2. The method of claim 1 and further comprising the step of:
responding to the fuel pressure threshold signal after the predetermined time interval.
3. The method of claim 2 wherein the step of responding to the fuel pressure limit signal further comprises the step of:
causing a safety shut-down state to be entered when the fuel pressure reaches the predetermined thresholds.
4. An apparatus for monitoring fuel pressure in a heating system where a controller controls actuation of fuel valves, the apparatus comprising:
sensing means for sensing the fuel pressure and for providing a fuel pressure threshold signal to the controller when the fuel pressure reaches a predetermined threshold; and
masking means for masking the fuel pressure threshold signal for a predetermined time interval after the controller has actuated a fuel valve, to compensate for momentary, transient pressure changes caused by actuation of the fuel valve.
5. The apparatus of claim 4 and further comprising:
responding means for responding to the fuel
pressure threshold signal after the
predetermined time interval.
6. The apparatus of claim 5 wherein the responding means further comprises:
safety shut-down means for causing a safety
shut-down state to be entered when the
fuel pressure reaches a predetermined
threshold.
Description
BACKGROUND OF THE INVENTION

1. Field of the Invention

This invention relates to monitoring fuel pressure in a heating system. More particularly, this invention relates to monitoring fuel pressure sensors in a heating system.

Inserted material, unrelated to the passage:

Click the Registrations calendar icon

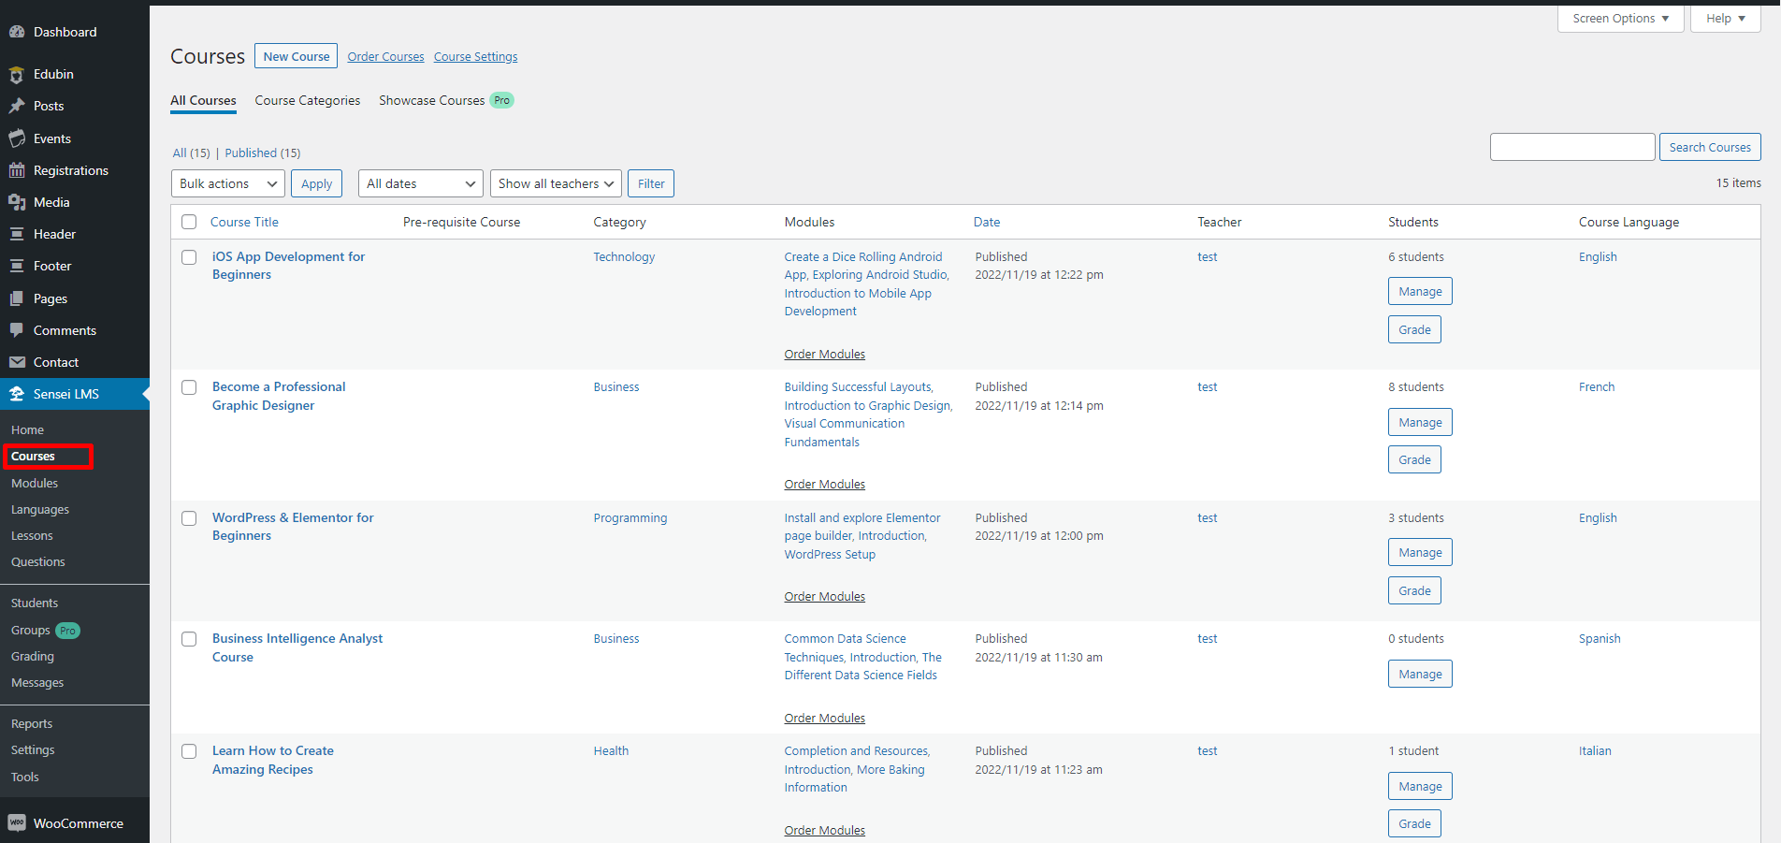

2. Description of the Prior Art

Industrial heating systems such as ovens, furnaces, and boilers generally have a combustion chamber which is provided with fuel by a fuel main. However, before the fuel reaches the combustion chamber, it typically enters a system of valves, sensors and regulators which is known as a valve train.

In order to achieve proper combustion in the combustion chamber, the fuel pressure at the point where the fuel enters the combustion chamber must be regulated. If, for example, the fuel is gas, and the gas fuel pressure is too high, it is entering the combustion chamber at a very high rate. Therefore, there is less oxygen in the combustion chamber and a fuel-rich environment is created in the combustion chamber. At some point, the gas-to-oxygen ratio will reach a level where there is not enough oxygen present to cause combustion in the combustion chamber. In that case, uncombusted fuel will be pouring into the combustion chamber. This can create a hazardous and explosive condition.

If the gas pressure is too low at the point where it is entering the combustion chamber, the gas-to-oxygen ratio will fall below desired levels. Since there is plenty of oxygen in the combustion chamber, an air-rich environment is created which is nonexplosive. However, the environment in the combustion chamber can become so air-rich that the firing rate (i.e., the rate at which an air-fuel mixture is supplied to the combustion chamber) is not economical for the particular application of the heating system. Also, the environment in the combustion chamber can become so air-rich that there is not even enough fuel for combustion to occur. In either of these cases, it is desirable to be aware of the low fuel pressure and to remedy it.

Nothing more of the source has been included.